The present invention relates to a light scanning device employed for an electrophotographic type image forming device.
There is widely known as a light scanning device employed for an electrophotographic type image forming device such as a laser printer, copy machine, and facsimile machine a light scanning device configured such that a laser beam emitted by a light source is deflected by a polygon mirror being rotated. To meet a requirement for faster processing of the image forming device, there is desired a faster rotational speed of a drive motor that drives the polygon mirror of the light scanning device. In addition, an optical box constituting the optical scanning device has a sealed structure to prevent vibrations and/or noises accompanying the faster rotational speed of the drive motor from leaking outside the optical box and prevent dust from coming into the optical box. Therefore, such a sealed structure causes a problem that heat generated due to the faster rotational speed of the drive motor is stored up inside the optical box and affects optical components in the optical box. A conventional typical optical scanning device is disclosed, for example, in Japanese Granted Patent Publication No. 3075497 (hereinafter, referred to as '497 Publication).

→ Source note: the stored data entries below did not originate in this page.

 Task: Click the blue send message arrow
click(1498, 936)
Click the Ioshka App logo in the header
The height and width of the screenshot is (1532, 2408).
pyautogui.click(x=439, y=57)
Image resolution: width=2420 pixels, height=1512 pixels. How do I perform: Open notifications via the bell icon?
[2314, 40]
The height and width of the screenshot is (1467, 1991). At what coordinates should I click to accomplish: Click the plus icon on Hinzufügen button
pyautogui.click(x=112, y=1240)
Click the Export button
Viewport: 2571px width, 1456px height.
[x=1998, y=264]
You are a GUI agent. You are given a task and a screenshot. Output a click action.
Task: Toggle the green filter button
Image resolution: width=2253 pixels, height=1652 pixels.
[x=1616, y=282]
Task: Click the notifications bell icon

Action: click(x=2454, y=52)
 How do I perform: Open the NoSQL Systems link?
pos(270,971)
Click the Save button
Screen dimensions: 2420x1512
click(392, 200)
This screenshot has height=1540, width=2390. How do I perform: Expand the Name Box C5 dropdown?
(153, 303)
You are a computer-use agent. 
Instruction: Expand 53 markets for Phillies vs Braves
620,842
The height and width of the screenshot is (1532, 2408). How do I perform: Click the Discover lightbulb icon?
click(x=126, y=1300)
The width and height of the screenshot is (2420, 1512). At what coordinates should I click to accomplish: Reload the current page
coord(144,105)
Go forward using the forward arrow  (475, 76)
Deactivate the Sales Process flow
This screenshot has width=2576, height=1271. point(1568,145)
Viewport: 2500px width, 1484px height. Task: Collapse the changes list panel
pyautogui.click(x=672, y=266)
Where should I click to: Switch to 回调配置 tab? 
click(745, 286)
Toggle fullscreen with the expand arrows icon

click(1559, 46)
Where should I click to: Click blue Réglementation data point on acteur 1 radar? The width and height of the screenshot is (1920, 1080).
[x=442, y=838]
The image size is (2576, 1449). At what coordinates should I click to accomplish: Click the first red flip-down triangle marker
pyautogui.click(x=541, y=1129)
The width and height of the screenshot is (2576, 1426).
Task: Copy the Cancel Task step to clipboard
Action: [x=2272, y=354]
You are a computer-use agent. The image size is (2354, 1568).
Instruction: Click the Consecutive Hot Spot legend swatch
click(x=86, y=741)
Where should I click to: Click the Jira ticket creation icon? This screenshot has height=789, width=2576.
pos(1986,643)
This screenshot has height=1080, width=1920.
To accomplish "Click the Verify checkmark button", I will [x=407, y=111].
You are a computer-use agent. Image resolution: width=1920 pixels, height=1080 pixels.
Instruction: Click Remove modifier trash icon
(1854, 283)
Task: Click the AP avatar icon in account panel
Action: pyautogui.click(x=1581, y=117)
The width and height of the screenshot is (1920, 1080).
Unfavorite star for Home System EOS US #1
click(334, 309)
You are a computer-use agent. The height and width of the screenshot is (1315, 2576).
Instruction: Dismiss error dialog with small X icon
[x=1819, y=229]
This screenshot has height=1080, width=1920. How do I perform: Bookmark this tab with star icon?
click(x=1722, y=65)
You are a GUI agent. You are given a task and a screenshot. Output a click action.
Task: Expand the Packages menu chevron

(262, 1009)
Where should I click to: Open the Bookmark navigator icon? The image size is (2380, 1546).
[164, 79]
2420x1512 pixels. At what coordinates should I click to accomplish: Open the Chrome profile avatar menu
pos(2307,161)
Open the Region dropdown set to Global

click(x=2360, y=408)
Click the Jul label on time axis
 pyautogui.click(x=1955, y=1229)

Configuration examples of the light scanning device described in '497 Publication are shown in FIGS. 9-11. FIG. 9 schematically shows a configuration of the light scanning device. FIG. 10 is a cross-sectional view of the light scanning device along an X-X line shown in FIG. 9. The light scanning device has an optical box 3 provided with a light source 4, motor 7, lens system 13, circuit board 6, and polygon mirror 19. The optical box 3 is configured to be sealed with a cover member 5, metal portion 9 with high thermal conductivity, resin portion 11 (shaded area in the figures) with low thermal conductivity, motor 7, and cover glass 3a. The motor 7 includes a motor attachment member 17, motor main body 15, rotation axis 18 passing through the motor main body 15, and motor bearing portion 16. The motor attachment member 17 is fixed to the metal portion 9 as well as the circuit board 6. The polygon mirror 19 is fixed to the rotation axis 18.
A laser beam emitted by the light source 4 is deflected by the polygon mirror 19 being rotated, and illuminates a photo conductor outside the optical box 3. The heat generated due to the motor 7 is transmitted through the metal portion 9, and radiated from the metal portion 9 and motor bearing portion 16 to the outside of the optical box 3.
In addition, FIG. 11 shows another example of the light scanning device described in '497 Publication. The same reference numbers as those in FIG. 10 are given to the same portions as those in FIG. 10. In an optical box 30 shown in FIG. 11, a metal portion 90 is formed integrally with a cover member 50. The motor 7 is configured to contact with a resin portion 110 (shaded area) with low thermal conductivity (a cover glass 30a has low conductivity as well). Accordingly, the heat generated due to the motor 7 inside the optical box 30 is radiated outside the optical box 30 via the metal portion 90 with the high conductivity.
However, according to the light scanning device disclosed in '497 Publication, since the heat generated due to the motor 7 is radiated outside the optical box 3, the optical box 3 is required to be manufactured with the metal portion 9 being formed integrally with resin portion 11. It leads to a higher manufacture cost. In addition, the motor bearing portion 16 exposed outside the optical box 3 might be contaminated with dust. Further, in the optical box 3, the motor 7 and lens system 13 are provided on different bases, respectively (that is, the motor 7 is provided on the metal portion 9, while the lens system 13 is provided on the resin portion 11). Therefore, when a relative position of the metal portion 9 with respect to the resin portion 11 is even slightly displaced, it might cause a problem that the laser beam deflected by the polygon mirror 19 does not conform to the optical axis of the lens system 13. It is noted that the optical box 30, in which the motor 7 and lens system 13 are provided on the resin portion 110, has lower heat radiation efficiency than the optical box 3, as the metal portion 90 having a function of radiating the heat is interspatially located away from the motor 7.